Saat harga daging di pasar berada di level Rp 60 ribu – Rp 70 ribu, harga sapi betina maupun bakalan merosot hingga Rp 3 juta/ekor.  “Saat itu kami pernah membeli sapi Rp 9 juta, saat dijual kembali hanya laku Rp 6 juta,” ujarnya. Saat ini harga sapi yang semula Rp 9 jutaan naik menjadi Rp 11 juta – Rp 12 juta.  Sedangkan pedet lepas sapih standar (umur 3 – 5 bulan) harganya terangkat  pada kisaran Rp 5 jutaan.  “Bahkan kalau bagus bisa tembus Rp 6 jutaan,” katanya bersemangat.
      Menurut pria yang akrab dipanggil Giyanto itu, efek dari kegembiraan itu membuat 40 orang anggotanya bersemangat mengurusi sapi kembali. “Pada2010 sapi-sapi di sini kurus-kurus karena tak diurus. Peternak memilih mengerjakan yang lain karena hilang pengharapan. Bahkan beberapa ekor dijual murah,” tuturnya.

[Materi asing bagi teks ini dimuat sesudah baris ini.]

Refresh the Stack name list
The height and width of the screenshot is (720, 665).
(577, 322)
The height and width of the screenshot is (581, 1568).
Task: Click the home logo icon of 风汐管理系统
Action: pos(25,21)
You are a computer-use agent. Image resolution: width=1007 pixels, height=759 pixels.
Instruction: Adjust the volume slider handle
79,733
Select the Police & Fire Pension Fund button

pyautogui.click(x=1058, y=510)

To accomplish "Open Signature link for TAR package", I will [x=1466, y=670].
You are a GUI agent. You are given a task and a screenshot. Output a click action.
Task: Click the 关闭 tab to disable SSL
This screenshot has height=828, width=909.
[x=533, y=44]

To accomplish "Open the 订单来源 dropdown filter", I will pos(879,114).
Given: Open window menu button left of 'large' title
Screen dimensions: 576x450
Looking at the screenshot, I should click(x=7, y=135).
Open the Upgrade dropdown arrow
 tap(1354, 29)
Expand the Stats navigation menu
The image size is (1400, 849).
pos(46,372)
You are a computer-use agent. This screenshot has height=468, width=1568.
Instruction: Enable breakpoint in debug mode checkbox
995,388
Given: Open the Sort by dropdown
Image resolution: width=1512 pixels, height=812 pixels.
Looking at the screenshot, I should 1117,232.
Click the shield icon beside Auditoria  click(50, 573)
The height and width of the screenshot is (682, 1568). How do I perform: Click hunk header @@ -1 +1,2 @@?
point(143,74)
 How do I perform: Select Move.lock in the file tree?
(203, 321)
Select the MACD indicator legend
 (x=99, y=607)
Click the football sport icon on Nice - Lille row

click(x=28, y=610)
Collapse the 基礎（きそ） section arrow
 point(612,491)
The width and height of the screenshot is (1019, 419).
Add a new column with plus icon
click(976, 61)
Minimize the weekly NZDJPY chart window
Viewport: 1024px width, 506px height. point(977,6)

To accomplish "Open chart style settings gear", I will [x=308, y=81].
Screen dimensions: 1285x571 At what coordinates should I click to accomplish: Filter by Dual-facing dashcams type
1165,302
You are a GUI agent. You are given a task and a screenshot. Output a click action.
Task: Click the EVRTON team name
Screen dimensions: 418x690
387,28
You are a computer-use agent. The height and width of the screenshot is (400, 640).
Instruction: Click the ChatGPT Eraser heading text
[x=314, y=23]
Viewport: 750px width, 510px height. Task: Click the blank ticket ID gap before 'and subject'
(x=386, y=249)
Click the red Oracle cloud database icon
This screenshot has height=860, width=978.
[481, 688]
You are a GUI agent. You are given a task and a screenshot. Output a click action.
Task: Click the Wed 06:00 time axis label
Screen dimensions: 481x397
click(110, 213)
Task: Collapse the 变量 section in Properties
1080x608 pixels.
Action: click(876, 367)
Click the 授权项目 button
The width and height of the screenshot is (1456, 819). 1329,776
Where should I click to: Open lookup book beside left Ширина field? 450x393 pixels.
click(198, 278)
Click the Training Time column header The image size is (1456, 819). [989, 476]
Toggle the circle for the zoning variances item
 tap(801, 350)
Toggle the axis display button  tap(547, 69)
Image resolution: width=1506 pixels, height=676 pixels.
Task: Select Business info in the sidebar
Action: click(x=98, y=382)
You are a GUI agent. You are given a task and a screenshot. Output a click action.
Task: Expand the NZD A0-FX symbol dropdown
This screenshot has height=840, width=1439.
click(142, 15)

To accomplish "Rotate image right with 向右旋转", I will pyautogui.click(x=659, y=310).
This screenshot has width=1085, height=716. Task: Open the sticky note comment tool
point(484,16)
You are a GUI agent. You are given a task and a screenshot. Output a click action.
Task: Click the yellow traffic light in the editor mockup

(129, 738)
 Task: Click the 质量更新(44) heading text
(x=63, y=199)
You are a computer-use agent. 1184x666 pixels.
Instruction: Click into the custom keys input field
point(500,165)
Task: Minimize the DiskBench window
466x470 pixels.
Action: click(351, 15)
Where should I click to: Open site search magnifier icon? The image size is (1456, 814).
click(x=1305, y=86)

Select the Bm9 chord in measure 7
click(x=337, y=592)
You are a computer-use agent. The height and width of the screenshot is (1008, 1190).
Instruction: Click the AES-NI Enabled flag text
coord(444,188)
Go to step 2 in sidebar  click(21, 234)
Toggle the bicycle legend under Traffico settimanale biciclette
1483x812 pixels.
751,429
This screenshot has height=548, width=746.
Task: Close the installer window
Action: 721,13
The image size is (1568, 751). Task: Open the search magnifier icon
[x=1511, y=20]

Kelompok Sumber Makmur binaan Giyanto diarahkan menjadi kelompok pembibit sapi lokal/sapi putih. Pada April 2012 lalu mendapat replacement(regenerasi)60 ekor calon induk seharga Rp 6.750.000/ekor melalui program penyelamatan sapi produktif.  “Kami senang karena reproduktivitasnya tinggi, ibarat disenggol saja bisa bunting,” kata Giyanto yang juga seorang inseminator. Total jumlah induk di kelompoknya 70 ekor, lebih dari 30 ekor diantaranya sedang bunting. “Menurut catatan kami Juli akan lahir 15 ekor,” katanya sumringah.
           Dengan demikian, karena pembibitan sapi merupakan tabungan dan sambungan kehidupan anggota kelompok, upaya menurunkan harga daging yang pasti akan diikuti turunnya harga sapi akan melumpuhkan semangat peternak. “Padahal pemerintah dan pelaku usaha tahu bahwa peternak ndeso seperti kami lah yang memproduksi bibit sapi lokal. Harusnya kami pun diberi napas dengan harga pantas,” ungkapnya.